The research will help focus HIV vaccine development efforts, which have tried for decades to slow the spread of a virus that currently infects more than 33 million people and has killed 30 million more.
The team reported the findings online in the early edition of Proceedings of the National Academy of Sciences.
The envelope protein complex is a structure that protrudes from HIV’s membrane and carries out the infection of healthy host cells. Scientists have long targeted this complex for vaccine development, specifically its three copies of a protein called gp41 and closely associated partner protein gp120.
“The attractiveness of this region is that, number one, it is relatively conserved,” said Leonard Spicer, senior author and a professor of biochemistry and radiology. In a virus as genetically variable as HIV, a successful vaccine must act on a region that will be conserved, or similar across subtypes of the virus.

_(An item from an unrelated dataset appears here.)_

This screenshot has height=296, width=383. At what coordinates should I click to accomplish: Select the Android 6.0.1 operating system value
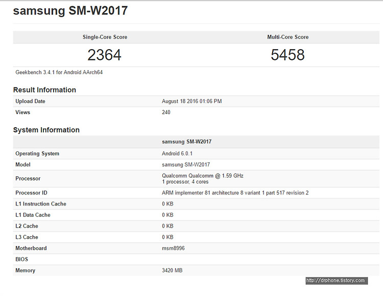coord(177,154)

“Second, this region has two particular sequences of amino acids that code for the binding of important broadly neutralising antibodies,” said Spicer. The HIV envelope region near the virus membrane is the spot where some of the most effective antibodies found in HIV patients bind and disable the virus.
The next steps of this research have already begun. In December, Duke University received a grant of up to $2,9 million (about R31,5 million) from the Bill & Melinda Gates Foundation to fund the development of an HIV vaccine that will build on these findings.
Source: Duke University